Experimental program
Comparison scheme
Effect test

Embodiment 1

[0036] First prepare the salt solution A of the material core: nickel sulfate, cobalt sulfate, manganese sulfate, magnesium sulfate in molar ratio (78%: 10%: 10%: 2%) to prepare a salt solution with a concentration of 2mol / L. Other salt solution B, C, D, E are respectively by nickel sulfate, cobalt sulfate, manganese sulfate, magnesium sulfate molar ratio: B (58%: 20%: 20%: 2%); C (50%: 25%: 25%); D (38%: 30%: 30%: 2%); E (32.7%: 32.7%: 32.7%: 2%), the nickel content of the salt solution gradually decreased.

[0037] The salt solution A was injected into the reactor at a speed of 0.4 L / h through a metering pump with a rotation speed of 400 rps, and the temperature of the reactor was kept at 50°C. At the same time, inject the NaOH solution with a mass percentage concentration of 15-25% ammonia water and 8-12mol / L, pay attention to adjust the flow rate of the alkali solution, and keep the pH value between 9-12 through the online pH tester; after the salt solution A is completely...

Embodiment 2

[0046] As shown in Table 1, first prepare the salt solution A of the material core: nickel sulfate, cobalt sulfate, manganese sulfate, and zinc sulfate are prepared in molar ratios (69%: 15%: 15%: 1%) with a concentration of 2mol / L. saline solution. Other salt solution B, C, D, E are respectively by nickel sulfate, cobalt sulfate, manganese sulfate, zinc sulfate molar ratio: B (59%: 20%: 20%: 1%); C (49%: 25%: 25%: 1%); D (39%: 30%: 30%: 1%); E (33%: 33%: 33%: 1%). The nickel content of the brine gradually decreases.
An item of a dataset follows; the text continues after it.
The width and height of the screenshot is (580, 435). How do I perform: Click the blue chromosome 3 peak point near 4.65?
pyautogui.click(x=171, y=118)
[0047] The preparation process was the same as in Example 1. The tap density, initial discharge capacity, capacity retention rate of 60 cycles at room temperature, and capacity retention rate after 20 cycles at a high temperature of 50°C are shown in Table 2.

Embodiment 3

[0049] As shown in Table 1, first prepare the salt solution A of the core of the material: nickel sulfate, cobalt sulfate, manganese sulfate, aluminum sulfate are prepared in molar ratio (67%: 15%: 15%: 3%) with a concentration of 2mol / L saline solution. Other salt solution B, C, D, E are respectively by nickel sulfate, cobalt sulfate, manganese sulfate, aluminum sulfate molar ratio: B (57%: 20%: 20%: 3%); C (47%: 25%: 25%: 3%); D (37%: 30%: 30%: 3%); E (32.3%: 32.3%: 32.3%: 3%). The nickel content of the brine gradually decreases.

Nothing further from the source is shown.